Por: Diario Digital Castelo Branco/Lusa
Os portugueses confiam cada vez menos no Governo, na comunicação social, no rumo da Europa e até nas organizações não-governamentais, revela o estudo Edelman Trust Barometer, realizado há 13 anos em 26 países por uma das maiores empresas mundiais de relações públicas.
Os portugueses confiam cada vez menos no Governo, na comunicação social, no rumo da Europa e até nas organizações não-governamentais, revela o estudo Edelman Trust Barometer, realizado há 13 anos em 26 países por uma das maiores empresas mundiais de relações públicas.
A confiança no sector dos media desacelerou ligeiramente face a 2012, mas os motores de busca na Internet são pela primeira vez referidos como «a primeira fonte de informação geral»(32%) e «fonte para confirmar informações (26%)».
O estudo aponta para um «aumento gradual do cepticismo» em Portugal quanto à confirmação da «primeira fonte de informação geral», indicando que em 2013 cerca de 61% dos inquiridos residentes no país disse precisar de ser confrontado com a mesma informação entre três a cinco vezes para acreditar.

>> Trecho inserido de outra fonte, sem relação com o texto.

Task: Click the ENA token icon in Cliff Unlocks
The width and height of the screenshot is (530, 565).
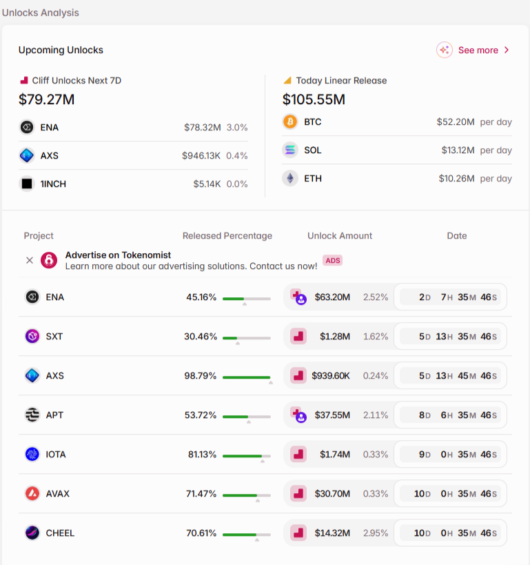Action: click(x=27, y=127)
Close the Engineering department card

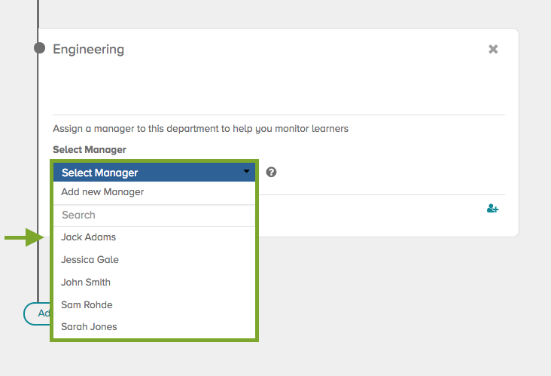point(493,49)
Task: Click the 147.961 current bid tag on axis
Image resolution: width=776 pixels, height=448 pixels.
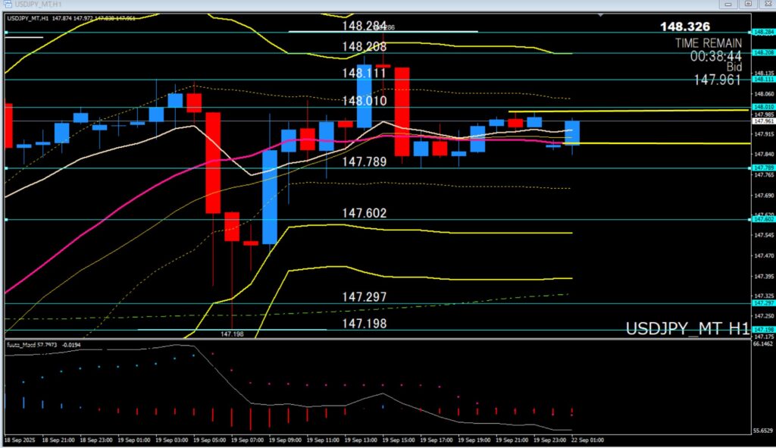Action: coord(762,121)
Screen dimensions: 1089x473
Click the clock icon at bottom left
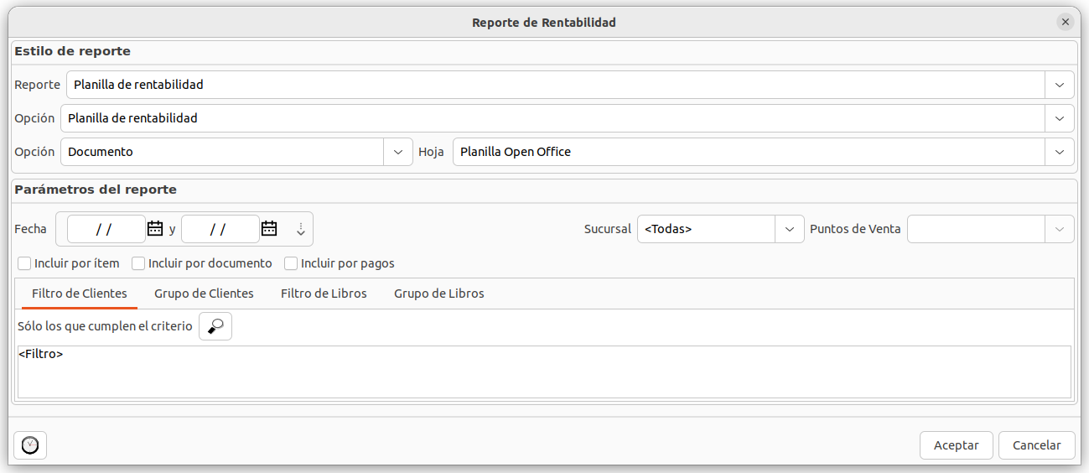click(x=30, y=445)
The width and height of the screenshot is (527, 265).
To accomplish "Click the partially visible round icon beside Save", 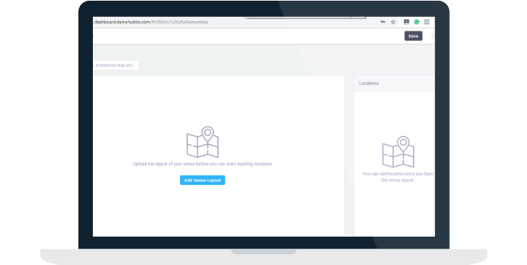I will (433, 36).
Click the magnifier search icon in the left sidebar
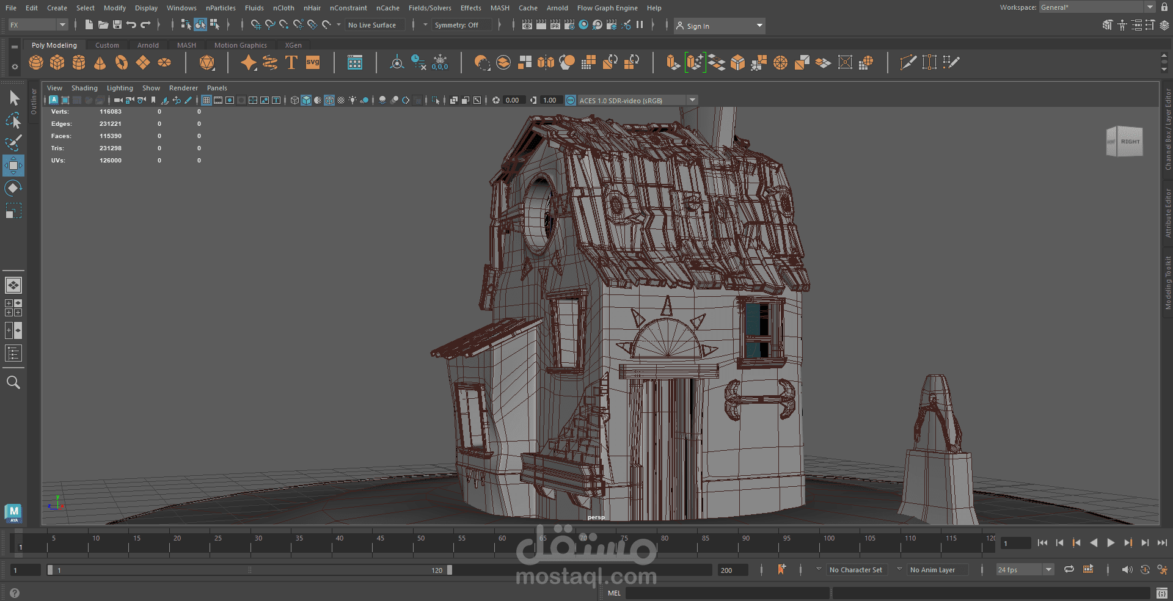 point(13,383)
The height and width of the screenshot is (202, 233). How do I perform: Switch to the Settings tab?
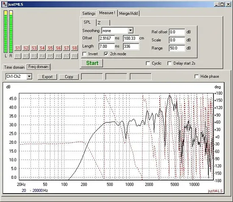click(x=89, y=14)
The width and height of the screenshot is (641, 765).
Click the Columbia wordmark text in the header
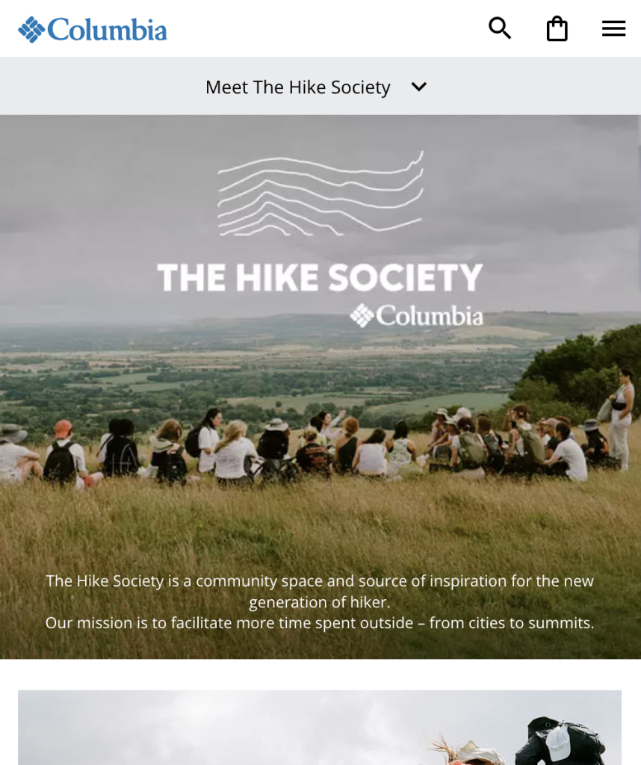tap(108, 30)
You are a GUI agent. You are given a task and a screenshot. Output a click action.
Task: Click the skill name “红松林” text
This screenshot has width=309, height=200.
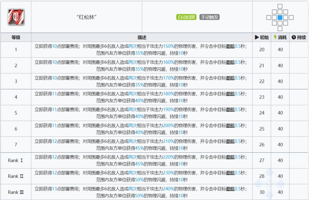pyautogui.click(x=86, y=17)
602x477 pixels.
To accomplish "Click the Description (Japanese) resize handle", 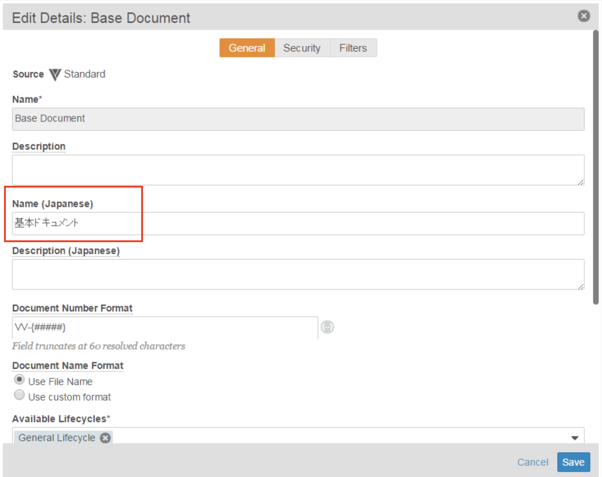I will pos(581,286).
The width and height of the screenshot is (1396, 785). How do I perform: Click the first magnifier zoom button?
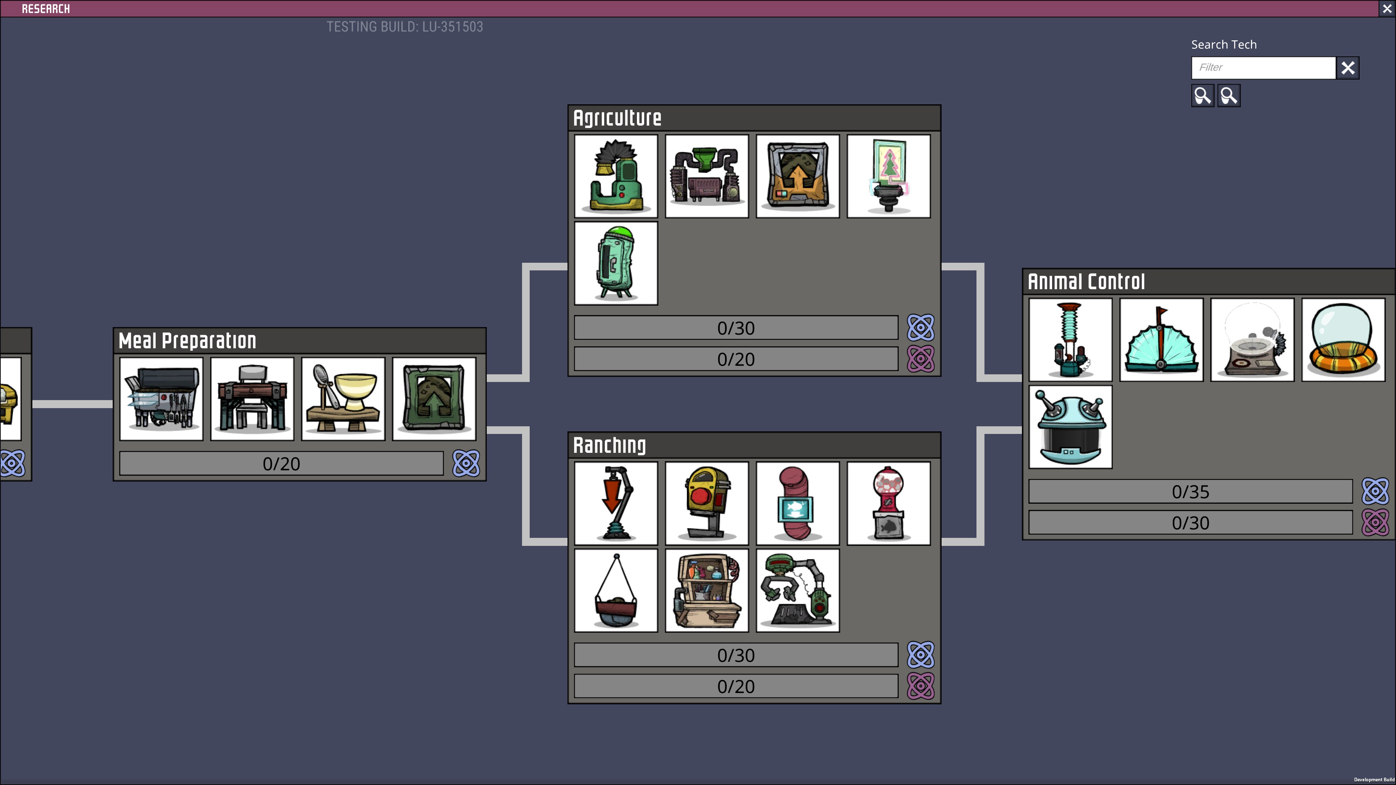1203,96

«Em 2012 este valor foi de 59%», segundo o estudo.
No entanto, a quebra de confiança sente-se sobretudo em relação ao Governo, com apenas 15% dos inquiridos a acreditar naquilo que diz o Executivo.
Já as organizações não-governamentais são vistas como instituições de confiança por 58% dos inquiridos, mas também registaram uma quebra de confiança no último ano.
O estudo foi realizado em 26 países, a partir de uma amostra de mais de 31.000 respostas realizadas através da Internet, entre 16 de outubro e 19 de novembro de 2012.
A nível global, os resultados são muito semelhantes aos verificados em Portugal: as ONG continuam a ser mais confiáveis (61%), seguidas pelas empresas (56%) e os media (55%). O Governo surge em último com 46%.